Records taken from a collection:

*** Begin section ***

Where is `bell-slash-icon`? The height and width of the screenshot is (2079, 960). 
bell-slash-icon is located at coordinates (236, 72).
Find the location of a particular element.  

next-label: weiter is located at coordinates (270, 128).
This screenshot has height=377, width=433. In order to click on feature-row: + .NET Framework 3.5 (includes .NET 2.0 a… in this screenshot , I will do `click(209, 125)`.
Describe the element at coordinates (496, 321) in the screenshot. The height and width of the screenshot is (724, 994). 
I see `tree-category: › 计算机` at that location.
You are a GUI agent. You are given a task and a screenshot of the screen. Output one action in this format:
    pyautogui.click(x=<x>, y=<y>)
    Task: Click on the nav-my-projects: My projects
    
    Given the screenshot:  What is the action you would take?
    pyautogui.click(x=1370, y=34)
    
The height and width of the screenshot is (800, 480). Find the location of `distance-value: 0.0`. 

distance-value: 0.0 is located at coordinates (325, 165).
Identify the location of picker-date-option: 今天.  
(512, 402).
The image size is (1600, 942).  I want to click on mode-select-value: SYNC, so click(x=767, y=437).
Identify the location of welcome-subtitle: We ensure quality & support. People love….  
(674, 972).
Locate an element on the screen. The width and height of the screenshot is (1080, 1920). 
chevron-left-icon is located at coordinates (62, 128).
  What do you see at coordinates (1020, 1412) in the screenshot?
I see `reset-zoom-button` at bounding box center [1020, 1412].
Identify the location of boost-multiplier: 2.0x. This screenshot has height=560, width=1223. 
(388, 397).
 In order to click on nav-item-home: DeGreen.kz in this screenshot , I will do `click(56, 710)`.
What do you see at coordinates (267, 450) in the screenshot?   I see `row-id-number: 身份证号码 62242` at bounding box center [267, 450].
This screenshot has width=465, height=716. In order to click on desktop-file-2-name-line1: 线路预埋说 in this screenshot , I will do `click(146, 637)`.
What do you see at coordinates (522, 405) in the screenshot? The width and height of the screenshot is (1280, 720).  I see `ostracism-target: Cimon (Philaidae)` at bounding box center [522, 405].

*** End section ***

PROBLEM REQUIREMENTS:
Repeat every line of the data above word for word.

THE COMPLETED TASK:
Where is `bell-slash-icon`? The height and width of the screenshot is (2079, 960). 
bell-slash-icon is located at coordinates (236, 72).
Find the location of a particular element.  

next-label: weiter is located at coordinates (270, 128).
This screenshot has height=377, width=433. In order to click on feature-row: + .NET Framework 3.5 (includes .NET 2.0 a… in this screenshot , I will do `click(209, 125)`.
Describe the element at coordinates (496, 321) in the screenshot. The height and width of the screenshot is (724, 994). 
I see `tree-category: › 计算机` at that location.
You are a GUI agent. You are given a task and a screenshot of the screen. Output one action in this format:
    pyautogui.click(x=<x>, y=<y>)
    Task: Click on the nav-my-projects: My projects
    
    Given the screenshot:  What is the action you would take?
    pyautogui.click(x=1370, y=34)
    
The height and width of the screenshot is (800, 480). Find the location of `distance-value: 0.0`. 

distance-value: 0.0 is located at coordinates (325, 165).
Identify the location of picker-date-option: 今天.  
(512, 402).
The image size is (1600, 942).  I want to click on mode-select-value: SYNC, so click(x=767, y=437).
Identify the location of welcome-subtitle: We ensure quality & support. People love….  
(674, 972).
Locate an element on the screen. The width and height of the screenshot is (1080, 1920). 
chevron-left-icon is located at coordinates (62, 128).
  What do you see at coordinates (1020, 1412) in the screenshot?
I see `reset-zoom-button` at bounding box center [1020, 1412].
Identify the location of boost-multiplier: 2.0x. This screenshot has height=560, width=1223. 
(388, 397).
 In order to click on nav-item-home: DeGreen.kz in this screenshot , I will do `click(56, 710)`.
What do you see at coordinates (267, 450) in the screenshot?   I see `row-id-number: 身份证号码 62242` at bounding box center [267, 450].
This screenshot has width=465, height=716. In order to click on desktop-file-2-name-line1: 线路预埋说 in this screenshot , I will do `click(146, 637)`.
What do you see at coordinates (522, 405) in the screenshot? The width and height of the screenshot is (1280, 720).  I see `ostracism-target: Cimon (Philaidae)` at bounding box center [522, 405].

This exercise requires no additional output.